The Federal Reserve left the Fed Funds interest rate unchanged again at its meeting last week, but we know it is just a matter of time before that changes.
The most important thing (for us anyway) is how banks will manage their net interest margins (NIMs) when rates do begin to drop.
We are happy to report that many banks are being proactive and already preparing for that eventuality.
Interest Margins to Brag About
The Federal Reserve left the Fed Funds interest rate unchanged again at its meeting last week, which makes sense. Until we have a clear picture of what new tariffs will do to inflation, it’s best to wait. The next meeting (July 30th) should be more telling.
Until then, we have the projections from this meeting. Eight members of the Fed’s Open Market Committee (FOMC) believe (at least for now) that we will see two quarter point cuts before year-end. Seven think we will see none. The other four are split evenly with two thinking there will be one quarter point cut and two believing there will be three cuts.
When we get into next year, the range is even broader with almost a full two-point spread (from 2.50% to 4.25%). Only one participant believes the rate will still be over 4%. The majority put the Fed Funds rate in the 3% to 4% range in 2026.
For us, the most important thing is how banks (and credit unions) will manage their net interest margins (NIMs) when rates do begin to drop.
Last quarter, when we reported on net interest margins at our nation’s banks, we limited our commentary to community banks (JRN 42:13). Today, we are looking at all banks. The average net interest margin for all U.S. banks at March 31, 2025 was 3.25%; The 51 banks on page 5 each reported a Net Interest Margin of more than twice that (greater than 6.5%) at March 31, 2025.
One thing that struck us is the number of banks that specialize in Agriculture on this list. There are seven ag banks; almost as many as credit card banks.
One of them, 5-Star Great Plains Bank, Eureka, SD (505), did not appear on this last quarter. We wanted to see what this bank was doing differently to boost it from the 60th percentile in its peer group at year-end 2023 all the way up to the 99th percentile today. The answer is actually quite simple. It is preparing.
Most banks have begun preparation for the eventuality of lower interest rates on loans, but few are doing so with as much gusto as Great Plains Bank.

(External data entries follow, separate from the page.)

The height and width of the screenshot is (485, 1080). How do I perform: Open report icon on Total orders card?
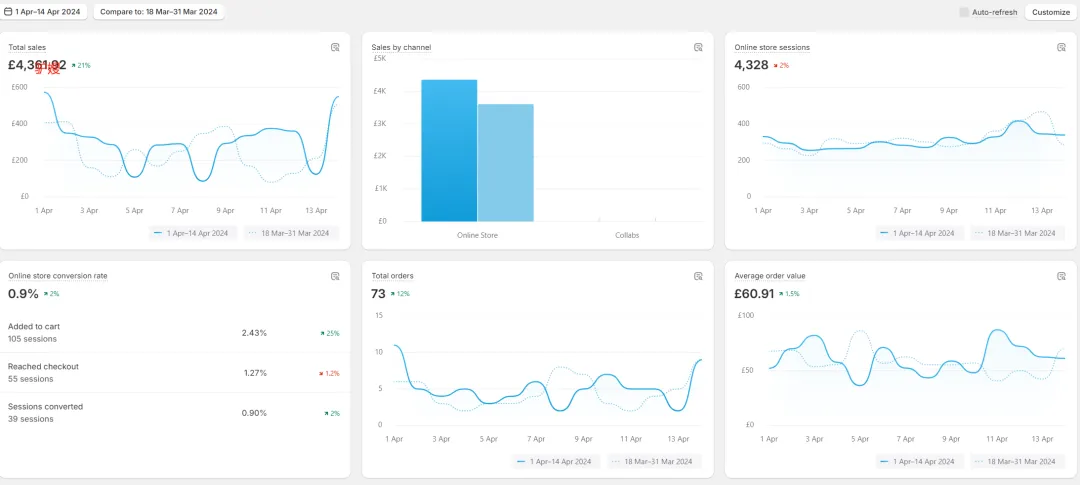(698, 276)

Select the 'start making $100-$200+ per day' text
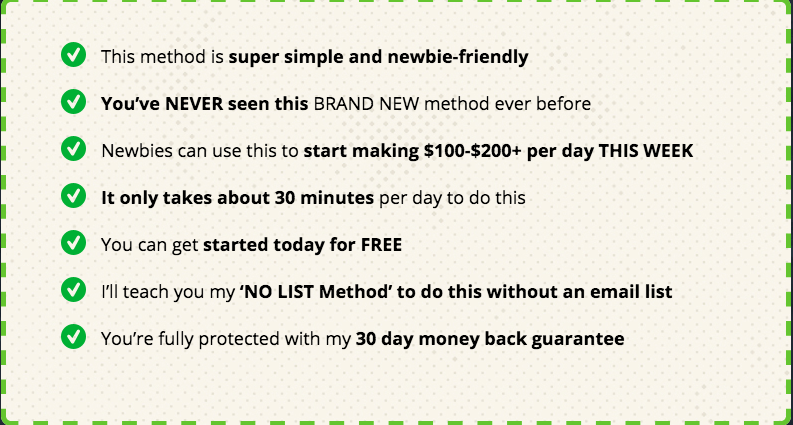(449, 151)
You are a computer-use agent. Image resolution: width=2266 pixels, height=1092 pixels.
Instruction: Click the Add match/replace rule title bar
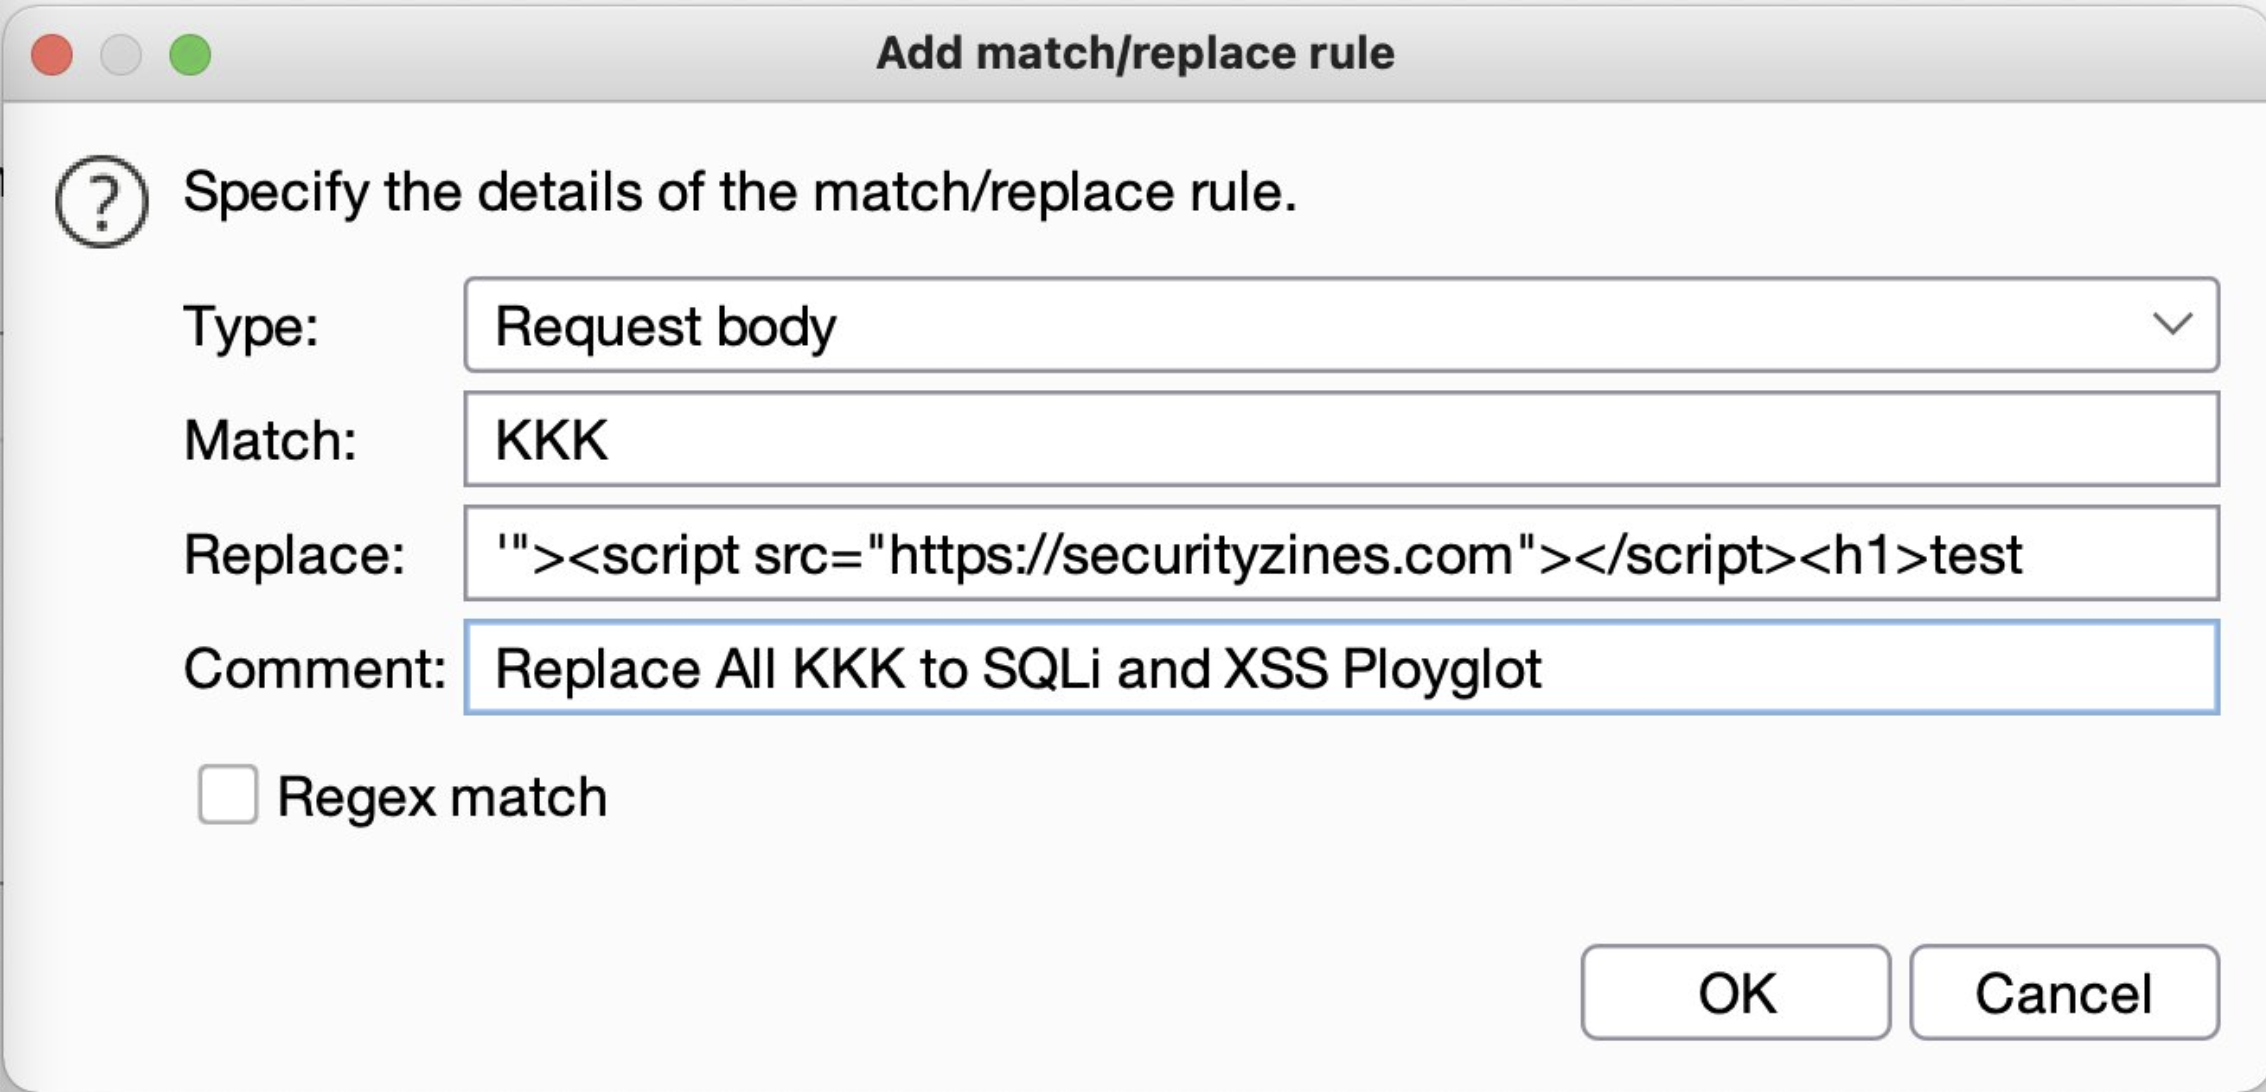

As we already mentioned, the average net interest margin for the banking industry at March 31, 2025 was 3.25%. For community banks, that margin was 3.46%, 21 basis points higher. Credit card banks have the highest NIM, by far, at 10.64%. (None of the 10 credit card banks are community banks.) The next highest group NIM was 4.50%, earned by consumer lenders. Of the 40 banks with consumer lending specialties, 33 are community banks.
The next highest average NIM belongs to “all other less than $1 billion in assets”. This group of 375 reported an average NIM of 3.69%. All except two of the 375 banks in this group are community banks. The four International Banks, (none of which are community banks) reported the lowest NIM at just 2.91%.
In the next chart, we see community banks edge out all banks in every region except San Francisco, which happens to include Utah. Almost one-third (13 out of 41) of Utah’s banks are represented on page 5 as having NIMs more than double the national average. Utah leaves all other states in the dust. Between the Utah banks and 4-Star Credit One Bank, N.A., Las Vegas, NV, the San Francisco Region is pretty skewed.
The New York Region only has a 4 basis point difference between community banks and all banks. Its average NIM is well below the national average. In fact, the only northeast banks listed on page 5 are headquartered in Delaware. (Discover Bank will disappear from this list once Capital One files a combined Call Report. Interestingly, Capital One is not currently considered a credit card bank.)